==== Texto de la página ====

El miércoles pasado, precisamente, en el acto de entrega de los Premios de Periodismo, que anualmente convoca la Diputación de Valladolid, el Presidente de la Institución, Jesús Julio Carnero aquí presente –institución considerada como la más transparente y dinámica de nuestras administraciones, lo que constituye un orgullo–, se hacía una pregunta clave al entregar a la mayorgana Marta Bermejo Maniega su merecido premio en torno a la tradición popular de las habaneras en plena Tierra de Campos: “¿Cuál será el origen auténtico” de esta adicción tan sana, artística y especial? Este pregonero, que ha vivido tan cerca la realidad mayorgana en su sentido más espiritual y auténtico hace tan sólo unos cuantos años, lo tiene más o menos claro. Desde hace siglos, en concreto desde 1579, cuando el mayorgano Toribio de Mogrovejo fue nombrado arzobispo de Lima, Mayorga está de pensamiento y de alma con un pie en España y otro en América. Esa nostalgia de mares y de vientos que van y vuelven forma parte esencial de su carácter y de su constitución ontológica. Es más, yo afirmaría que en este vaivén han moldeado su carácter tan especial y luchador.
Vamos a ver, mayorganas y mayorganos de origen –y perdonen que acuda a la deformación profesional que inevitablemente padezco–, empecemos por las palabras que son la esencia del pensamiento: ¿Qué significa la palabra Toribio que nunca hemos de confundir en español con el término “toribios” que, curiosamente, se aplica desde el siglo XVI para designar los zapatos de los vaqueros? Toribio es cosa muy distinta. Procede directamente del griego que significa hombre movido y ruidoso. O sea, lo que fue Santo Toribio de Mogrovejo, lo que fueron mis alumnos de los sesenta y setenta que parecían esparavanes en movimiento y campanarios vivientes, y la que es una sociedad dinámica como la mayorgana del siglo XXI. Todo lo demás se reduce a paralelismos ociosos. Ese movimiento ruidoso como dinamismo vital, que al fin de cuentas moldea la mentalidad e idiosincrasia de todo un pueblo, lo maman los mayorganos desde su más tierna lactancia, desde que por primera vez acuden al Vítor como un acto supremo de luminosidad que extrañamente –hay que vivirlo porque de lo contrario no se entiende– regenera sus propias entrañas, y desde que saben, siendo ya mayores, que su Patrono –independientemente de las creencias o de las increencias– es un santo de movimientos telúricos.

==== Entradas aportadas ====

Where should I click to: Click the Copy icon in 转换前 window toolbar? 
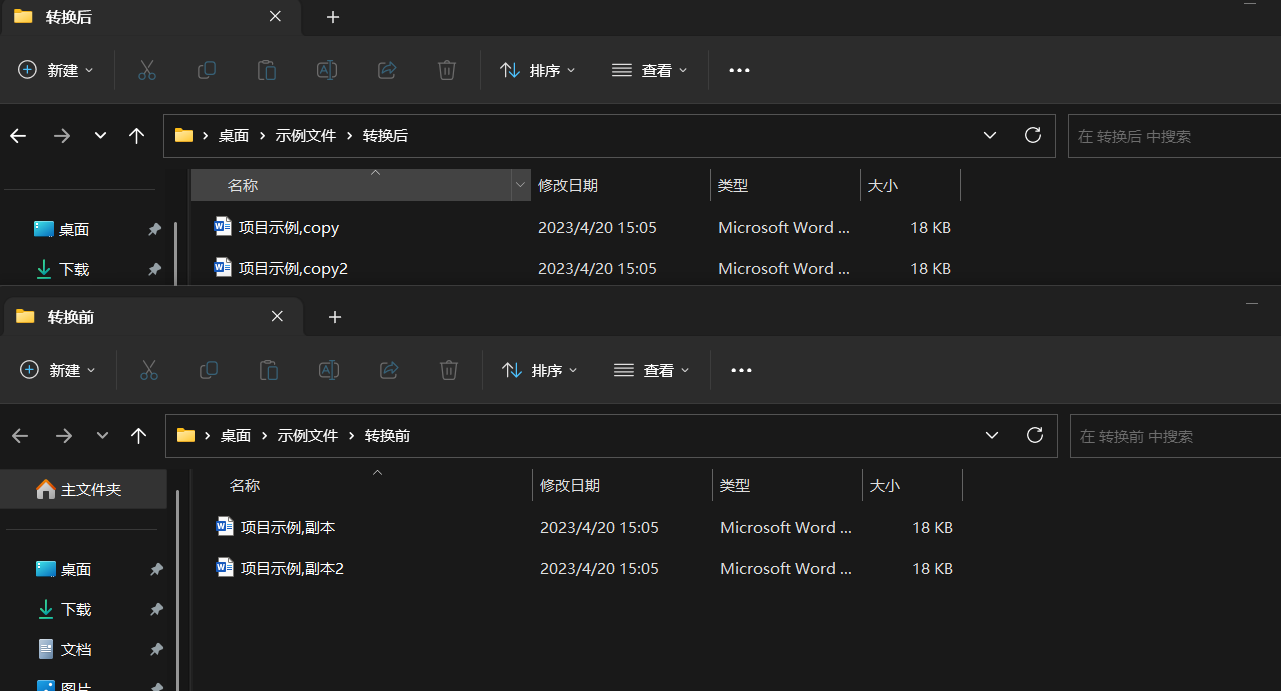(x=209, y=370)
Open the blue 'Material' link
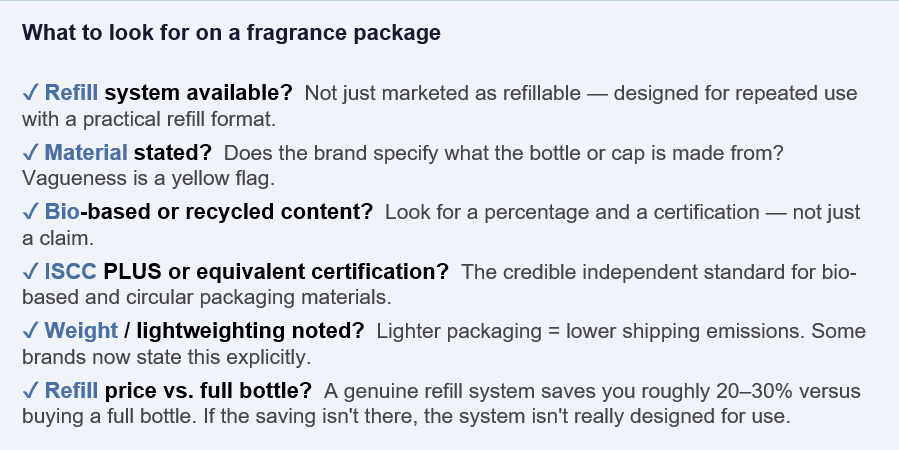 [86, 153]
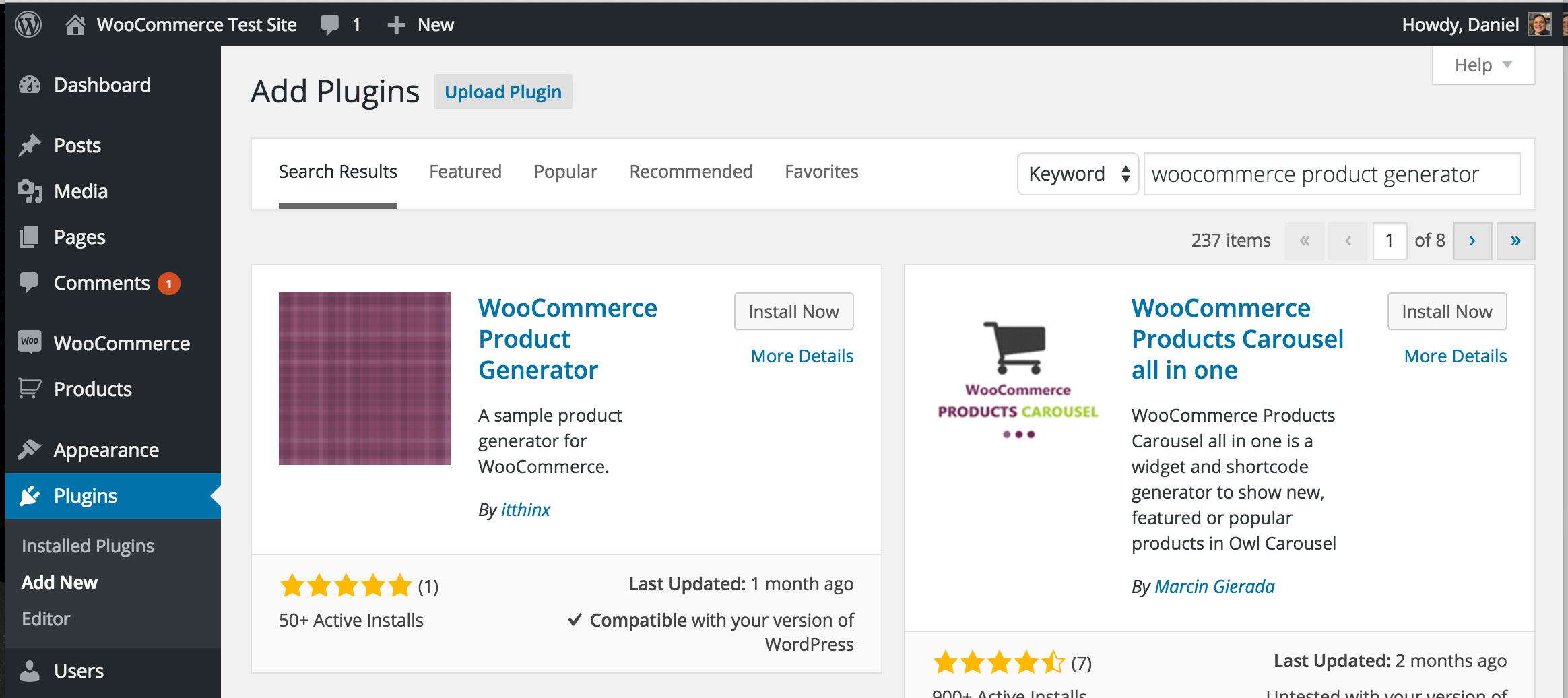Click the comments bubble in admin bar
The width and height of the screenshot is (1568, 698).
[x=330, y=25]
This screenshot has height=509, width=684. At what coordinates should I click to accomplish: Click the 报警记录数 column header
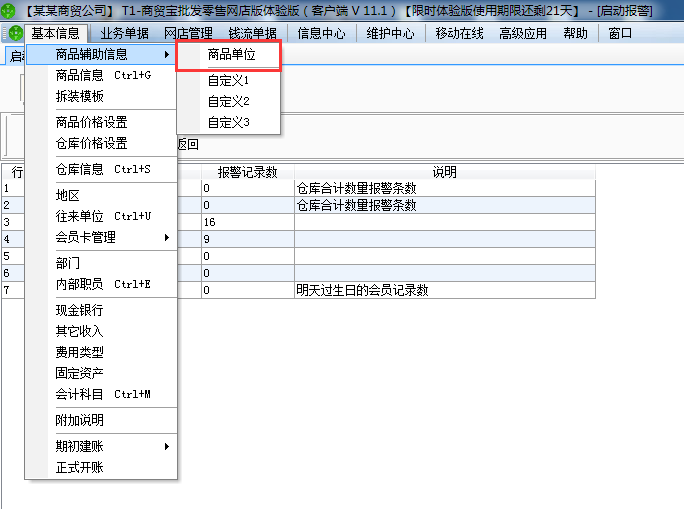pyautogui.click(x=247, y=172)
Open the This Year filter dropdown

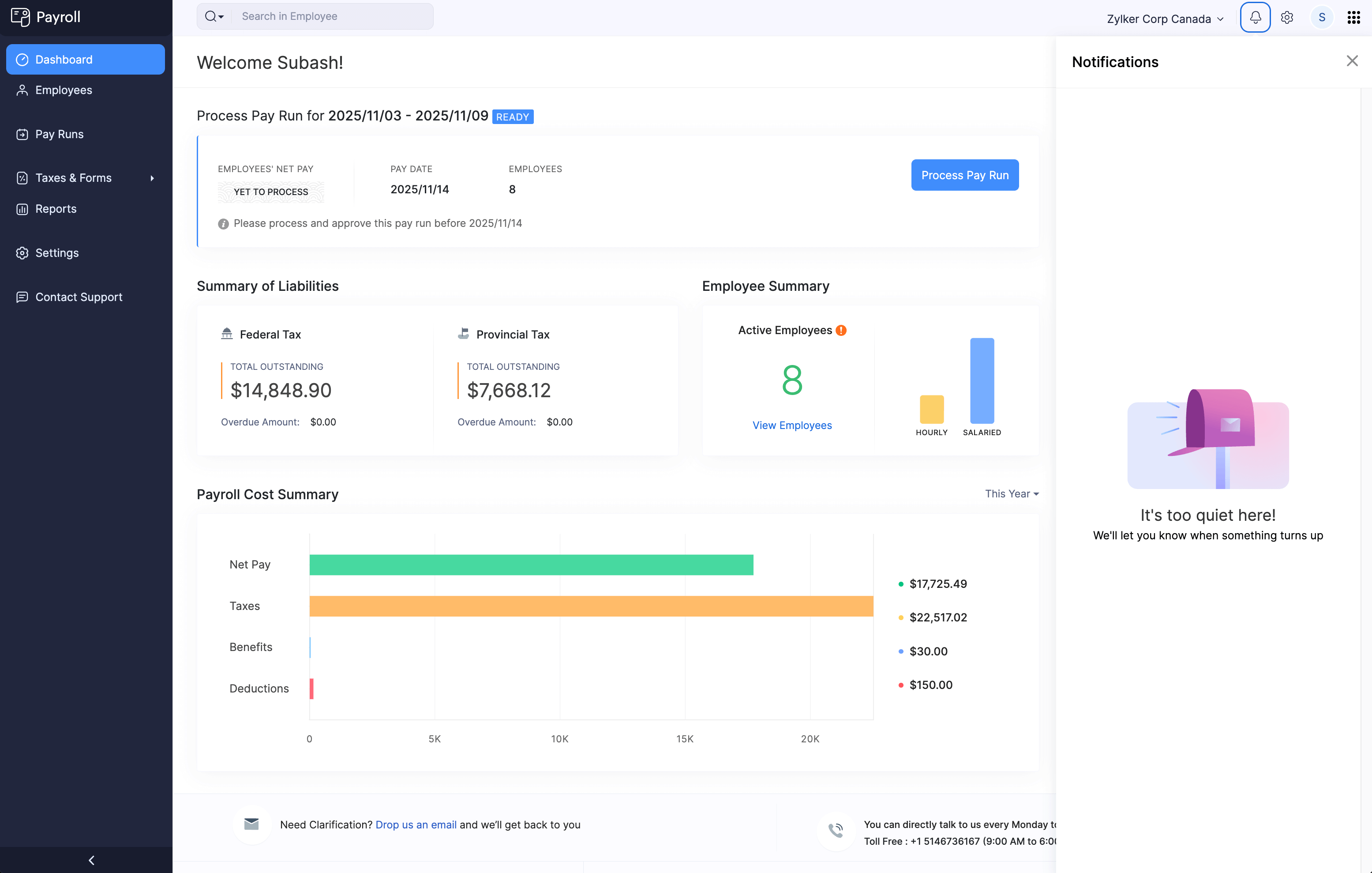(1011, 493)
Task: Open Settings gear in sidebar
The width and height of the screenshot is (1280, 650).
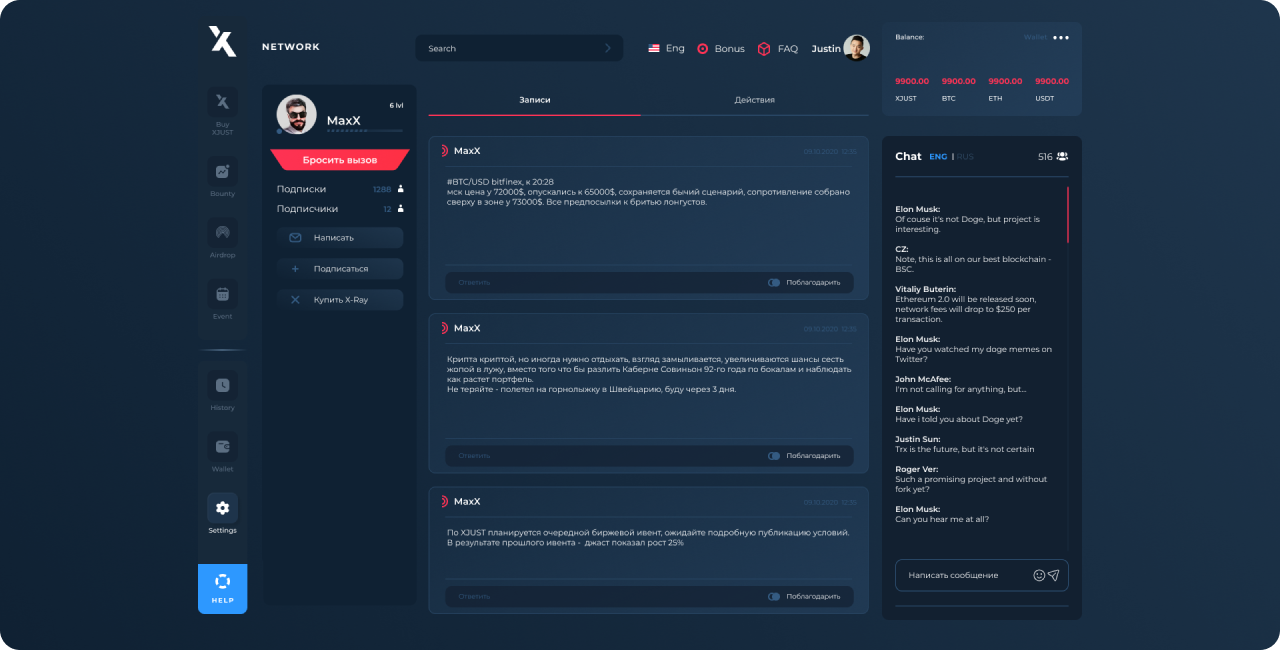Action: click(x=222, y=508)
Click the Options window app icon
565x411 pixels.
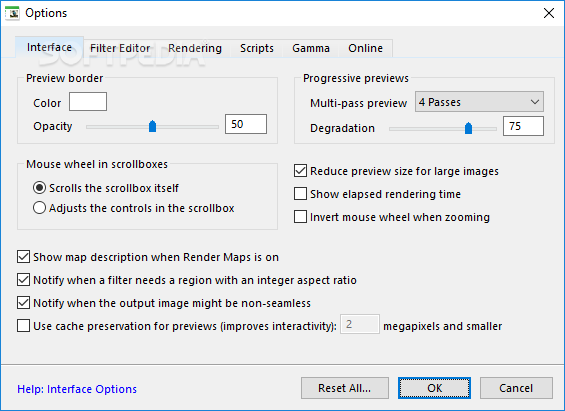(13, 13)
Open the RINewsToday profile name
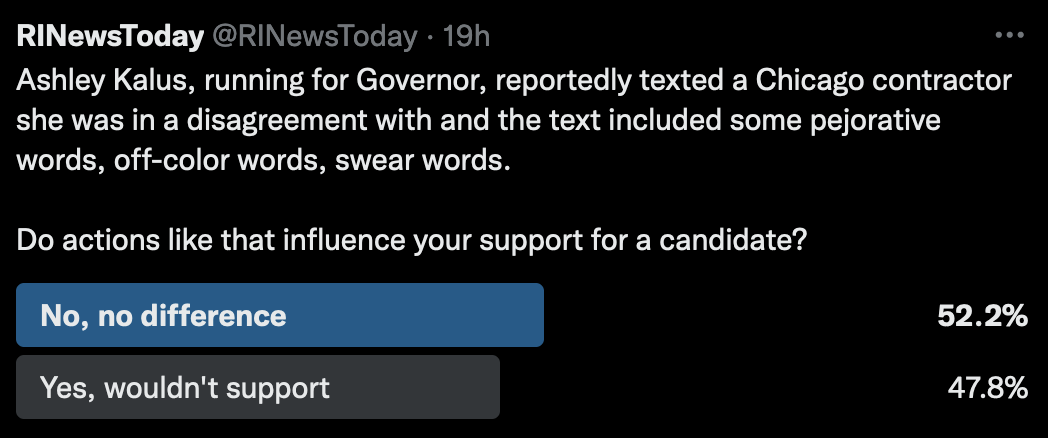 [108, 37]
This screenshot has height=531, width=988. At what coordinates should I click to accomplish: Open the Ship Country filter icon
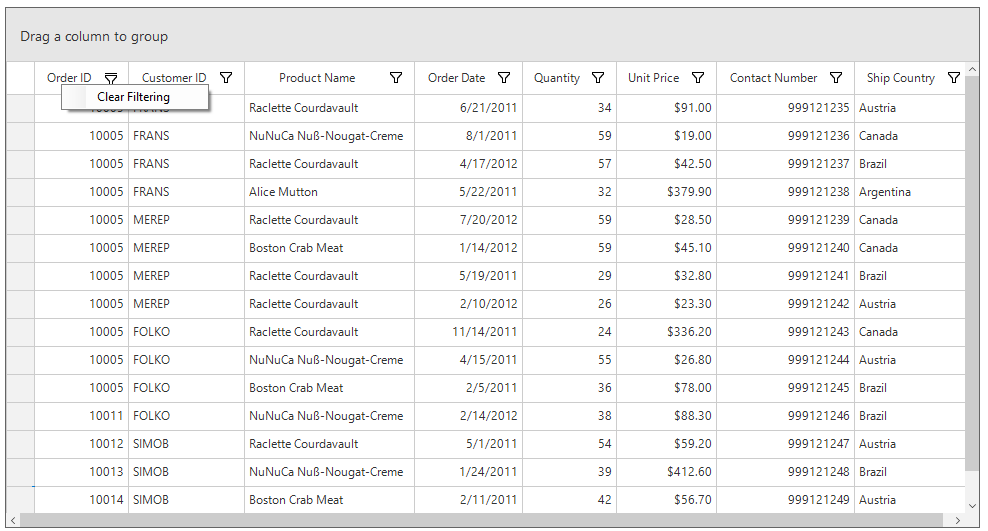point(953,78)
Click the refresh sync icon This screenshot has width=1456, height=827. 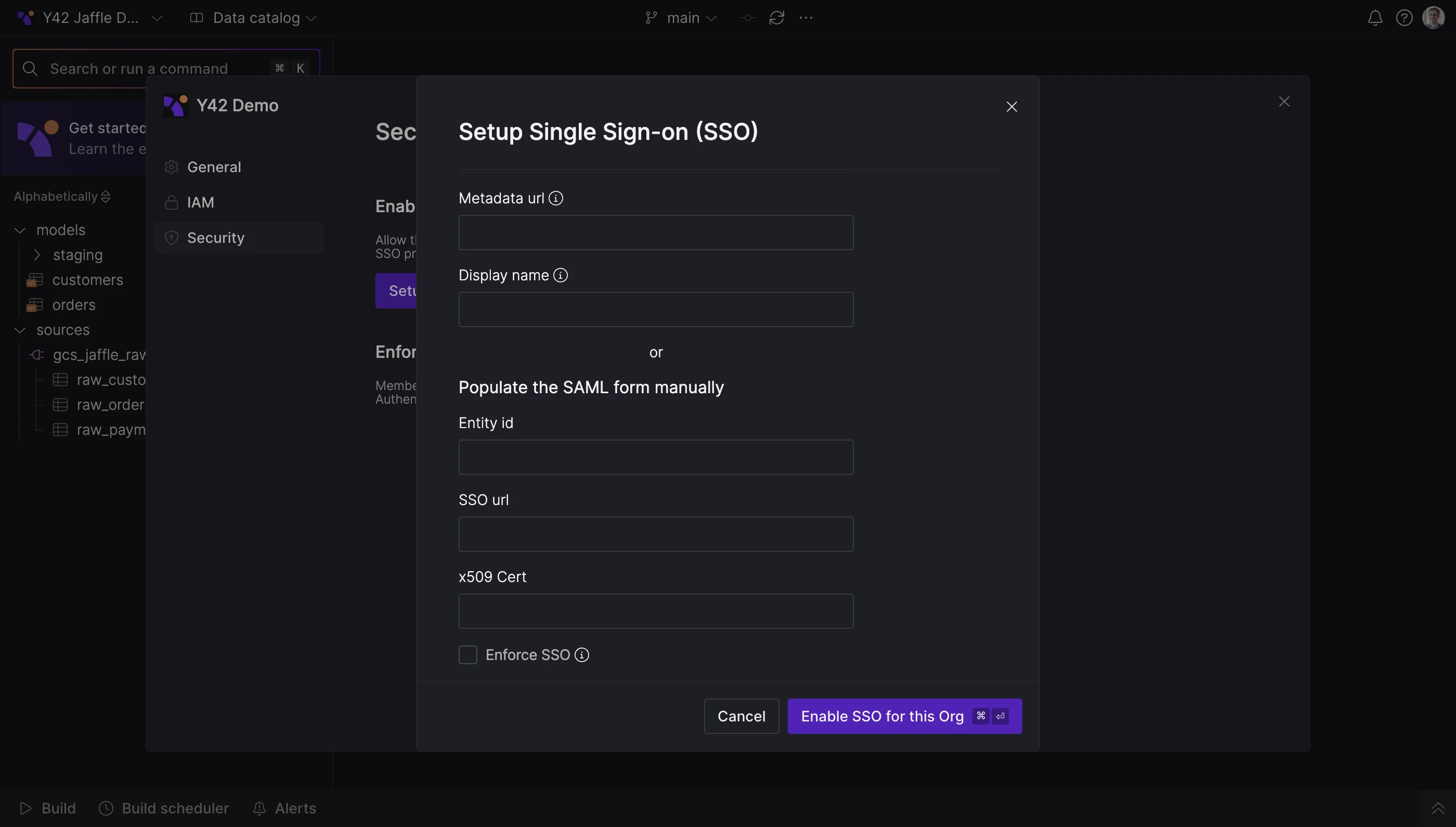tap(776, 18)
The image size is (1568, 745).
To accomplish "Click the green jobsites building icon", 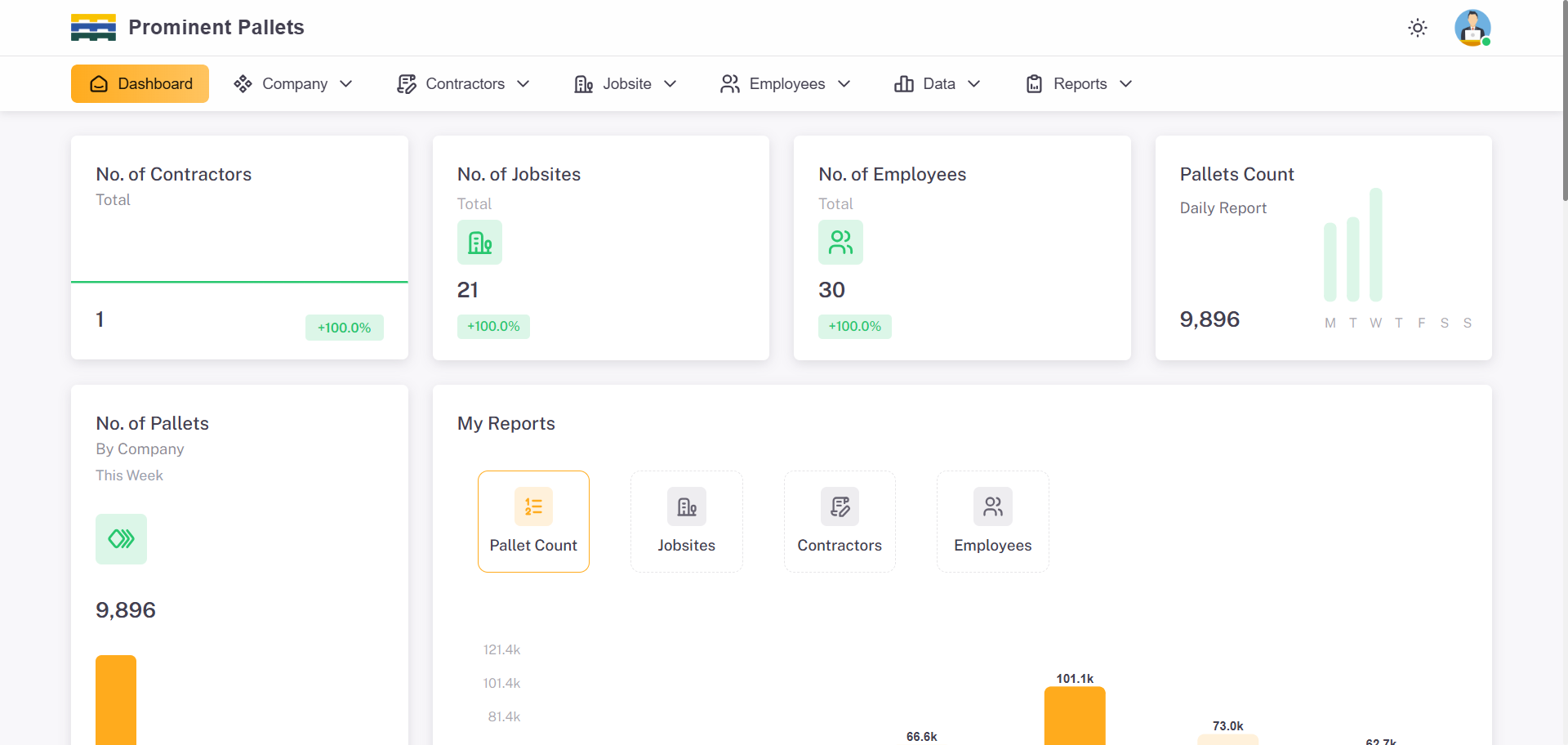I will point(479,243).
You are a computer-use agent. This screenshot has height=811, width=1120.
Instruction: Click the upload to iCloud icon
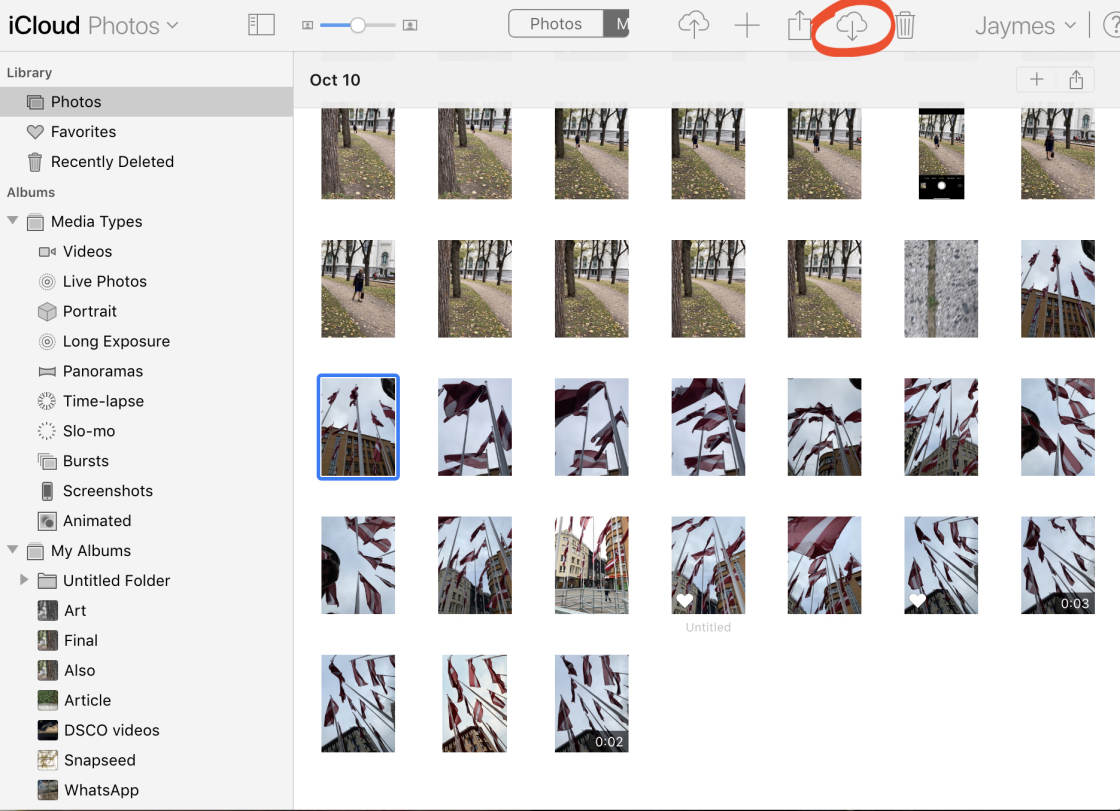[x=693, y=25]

====

◆ Tu tarea
¿Concuerda cada una de estas afirmaciones con el texto de la página? Contesta sí o no y cita literalmente las palabras del texto que lo deciden. 1. Toribio de Mogrovejo fue nombrado arzobispo de Lima en 1579. 2. La palabra Toribio procede del latín. 3. El término "toribios" se usa desde el siglo XVI para designar los zapatos de los vaqueros.

◆ Respuesta completa
1. Sí: "desde 1579, cuando el mayorgano Toribio de Mogrovejo fue nombrado arzobispo de Lima".
2. No: "Procede directamente del griego que significa hombre movido y ruidoso".
3. Sí: "se aplica desde el siglo XVI para designar los zapatos de los vaqueros".